Matt Becker Bio

Growing up under the guidance and enthusiasm of his amateur-naturalist father and mother, Matt fostered an early love and appreciation of wildlife and wild places. Weekend fishing trips, visits to Yellowstone, summer family vacations to national parks and refuges throughout the United States and Canada, and exploring the local swamps and woods with his dog were among Matt’s fondest childhood memories. Upon graduation from high school and after encouragement from his father he delayed college and instead spent a year working as an intern on several wildlife refuges and for the Peregrine Fund, experiences which convinced him to pursue a career in wildlife research and conservation.

He supplemented this interest with formal academic training by majoring in wildlife ecology, entomology, and biological aspects of conservation as an undergraduate at the University of Wisconsin-Madison. During college he also met numerous influential mentors, including his eventual graduate advisor, Dr. Robert Garrott, who had just begun a research project in Yellowstone, which Matt spent a winter working on in 1994. While he enjoyed school overall, he counted the days until each summer, when he could again get out in the field, and he spent his college summers assisting with research projects in Montana, Alaska, and the Virgin Islands.
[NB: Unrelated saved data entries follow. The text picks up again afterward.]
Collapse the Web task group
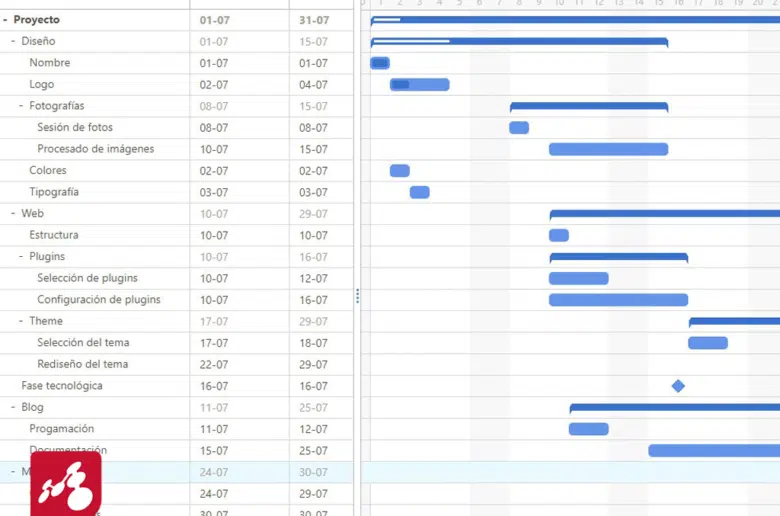click(x=13, y=213)
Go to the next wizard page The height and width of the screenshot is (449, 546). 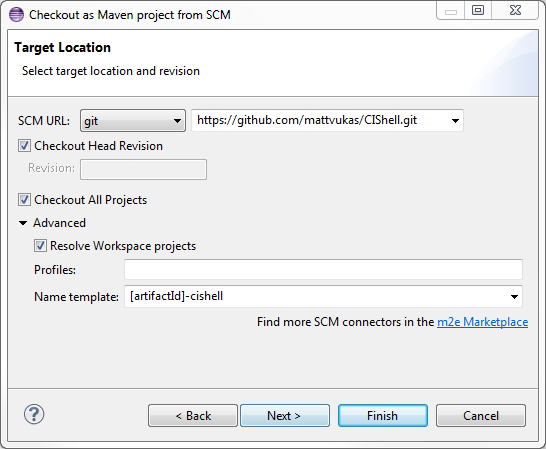point(285,416)
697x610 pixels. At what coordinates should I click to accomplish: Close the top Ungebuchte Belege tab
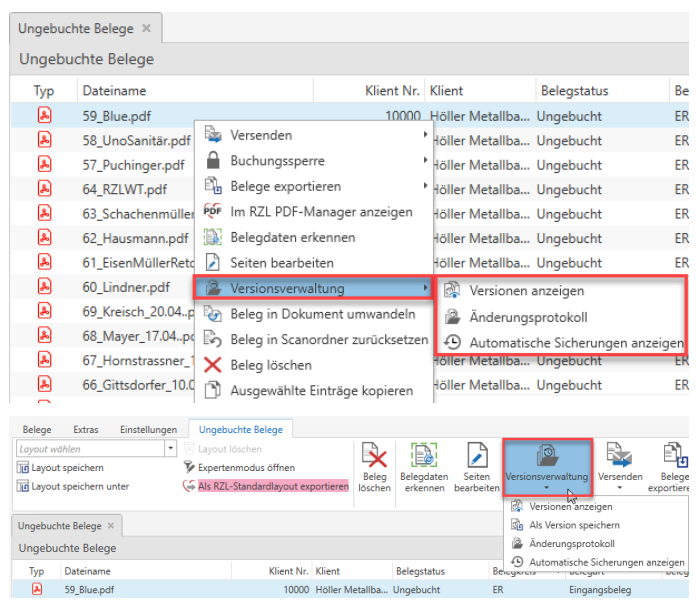click(x=146, y=28)
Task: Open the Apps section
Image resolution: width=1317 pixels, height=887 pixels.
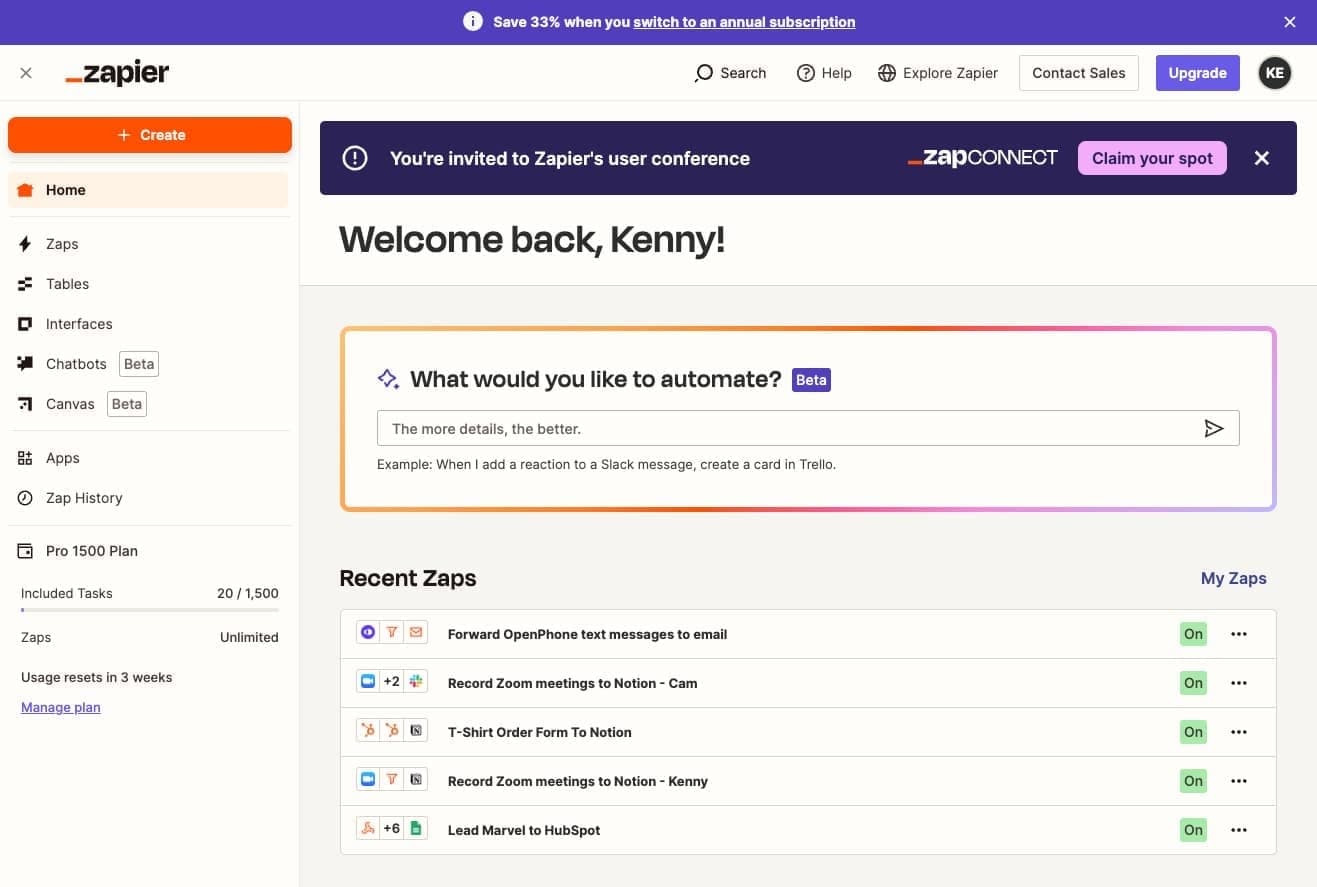Action: point(63,457)
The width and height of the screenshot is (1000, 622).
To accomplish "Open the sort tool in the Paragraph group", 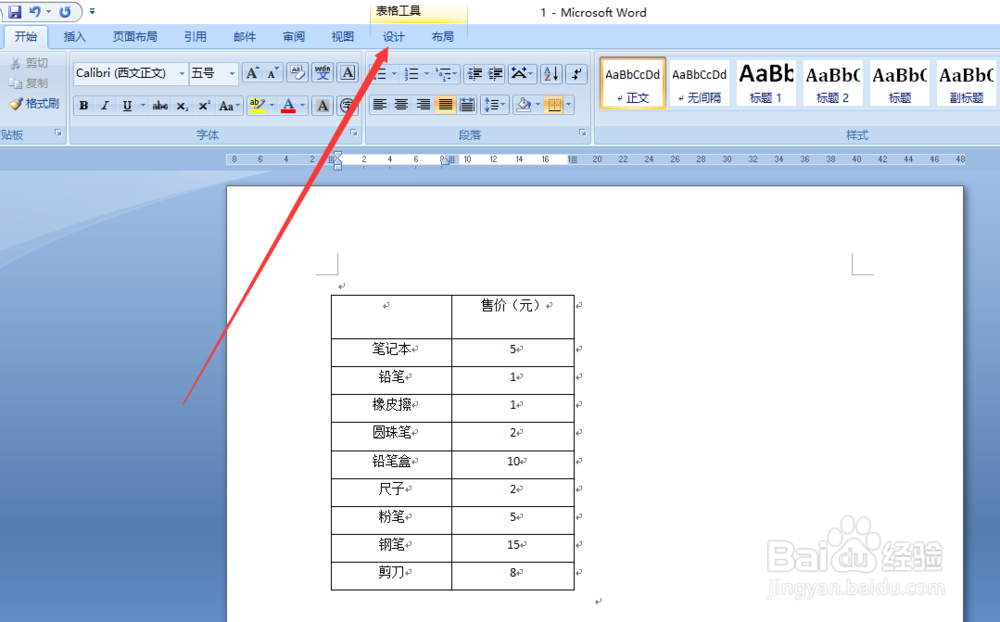I will pos(551,75).
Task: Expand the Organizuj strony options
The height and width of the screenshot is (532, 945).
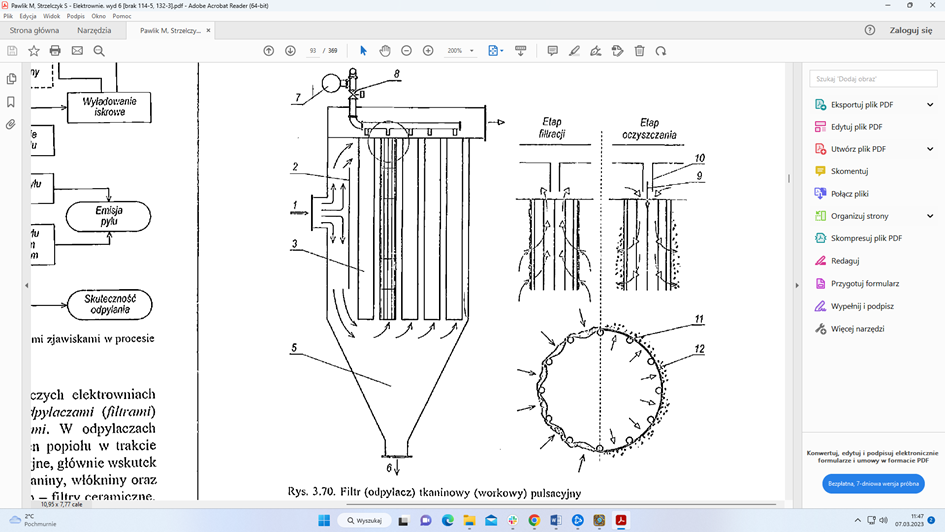Action: 930,216
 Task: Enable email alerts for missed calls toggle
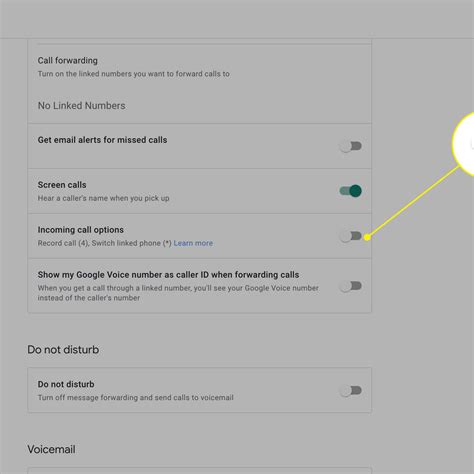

Following graduation from college Matt went full-time into field research, spending the next seven years working on bird and mammal research projects in Antarctica, Africa, and Alaska, before returning to Bozeman and pursuing funding for a PhD. In 2003 he received a Graduate Research Fellowship from the National Science Foundation to research wolf predation rates and prey selection through Montana State. With the assistance of Robert Garrott he has been able to perform this research within ongoing studies of wolf-ungulate dynamics in Greater Yellowstone.

Following graduation Matt hopes to continue to pursue a career in wildlife research and conservation. This is his first year as a GK-12 fellow and he feels that the program offers a unique opportunity to bridge the gap between the scientific community and the general public, a common disconnect in many conservation and management controversies. Matt works with seventh and eighth grade teacher Laurie Kinna at Anderson School and together they utilize the Greater Yellowstone ecosystem as the foundation for helping students understand science in general and ecology in particular.